Mucosal Vaccination with a Novel Live Attenuated Brucella melitensis Mutant Protects via IFN-γ-producing Memory CD8+ T Cells in Concert with B Cells

Abstract

Abstract A B. melitensis mutant vaccine expressing mCherry (znBM-mC), when applied mucosally, conferred nearly complete protection against pulmonary challenge with wild-type (wt) BM 16M than did BM Rev-1 vaccine. To identify cellular subsets and mechanisms involved in inducing and maintaining protection post-BMDM vaccination, we hypothesize that both arms of the adaptive immune system are required for optimal protection.

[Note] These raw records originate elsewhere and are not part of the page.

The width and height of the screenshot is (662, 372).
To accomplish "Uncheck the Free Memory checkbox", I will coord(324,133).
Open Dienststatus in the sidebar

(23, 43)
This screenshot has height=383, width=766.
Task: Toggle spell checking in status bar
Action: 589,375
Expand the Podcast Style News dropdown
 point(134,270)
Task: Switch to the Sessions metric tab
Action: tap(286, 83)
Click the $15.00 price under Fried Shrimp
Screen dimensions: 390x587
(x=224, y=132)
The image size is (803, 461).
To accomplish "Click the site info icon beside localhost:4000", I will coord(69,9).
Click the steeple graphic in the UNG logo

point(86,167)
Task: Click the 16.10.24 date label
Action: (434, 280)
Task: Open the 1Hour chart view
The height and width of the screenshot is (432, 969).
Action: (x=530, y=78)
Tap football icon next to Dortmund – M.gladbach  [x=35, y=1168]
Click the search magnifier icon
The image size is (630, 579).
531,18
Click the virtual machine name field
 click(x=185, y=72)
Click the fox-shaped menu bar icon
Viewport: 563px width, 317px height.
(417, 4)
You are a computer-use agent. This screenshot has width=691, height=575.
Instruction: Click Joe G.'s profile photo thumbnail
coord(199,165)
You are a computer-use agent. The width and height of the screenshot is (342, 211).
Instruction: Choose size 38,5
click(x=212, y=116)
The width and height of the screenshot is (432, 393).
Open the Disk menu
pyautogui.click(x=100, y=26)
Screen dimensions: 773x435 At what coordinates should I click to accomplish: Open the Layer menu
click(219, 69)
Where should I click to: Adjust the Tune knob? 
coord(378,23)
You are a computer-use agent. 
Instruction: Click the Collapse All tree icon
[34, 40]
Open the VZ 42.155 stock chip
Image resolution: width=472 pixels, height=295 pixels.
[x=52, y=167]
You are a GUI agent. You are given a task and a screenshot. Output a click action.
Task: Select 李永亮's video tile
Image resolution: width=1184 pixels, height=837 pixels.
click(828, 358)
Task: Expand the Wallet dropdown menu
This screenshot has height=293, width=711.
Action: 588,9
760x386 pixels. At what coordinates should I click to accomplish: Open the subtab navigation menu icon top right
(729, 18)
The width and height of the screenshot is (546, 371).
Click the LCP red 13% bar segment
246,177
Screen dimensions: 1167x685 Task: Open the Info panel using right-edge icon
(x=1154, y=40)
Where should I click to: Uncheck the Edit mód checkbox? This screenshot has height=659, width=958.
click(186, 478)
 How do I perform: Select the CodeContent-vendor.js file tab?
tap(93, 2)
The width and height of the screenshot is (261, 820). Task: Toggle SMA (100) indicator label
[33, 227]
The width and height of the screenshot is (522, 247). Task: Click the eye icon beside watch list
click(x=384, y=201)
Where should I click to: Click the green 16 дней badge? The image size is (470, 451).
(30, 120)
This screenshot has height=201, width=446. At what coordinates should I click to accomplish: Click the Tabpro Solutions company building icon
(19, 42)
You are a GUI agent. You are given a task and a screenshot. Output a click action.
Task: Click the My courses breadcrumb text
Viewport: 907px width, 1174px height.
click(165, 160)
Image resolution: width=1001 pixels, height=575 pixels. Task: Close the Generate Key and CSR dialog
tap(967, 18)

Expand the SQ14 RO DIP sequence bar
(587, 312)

Mucosal vaccination with znBM-mC induced both effector memory and resident memory CD8+ T cells in the lungs, which were the primary source of IFN-γ. In the absence of IFN-γ, IL-17 significantly increased, but was insufficient for protection. In the absence of B cells, the total number of lung CD8+ T cells and proinflammatory cytokine production were significantly reduced resulting in diminished systemic protection. Reconstitution with naïve or immune B cells restored some protection in znBM-mC-vaccinated B cell-deficient mice. B cell involvement begins as early as 5 days post-nasal vaccination. Total CD19+ B cells significantly increased in BALB/c head and neck lymph nodes (LNs), lower respiratory LNs, and bronchio-alveolar lavage fluid. mCherry+ BALB/c B cells were elevated in the lungs and spleen correlating to a significant increase in CD8+ T cell expansion in the spleen compared to B cell-deficient mice. In-vitro uptake of znBM-mC by B cells resulted in their activation evidenced by increased CD80, CD86, CD11b, and CD24 expression. Moreover, purified immune CD8+ T cells co-cultured with znBM-mC-infected B cells showed enhanced T cell proliferation. Although B cells become infected with Brucella, these are important for optimal T cell immunity. Work is supported by NIH AI123244 & AI125516.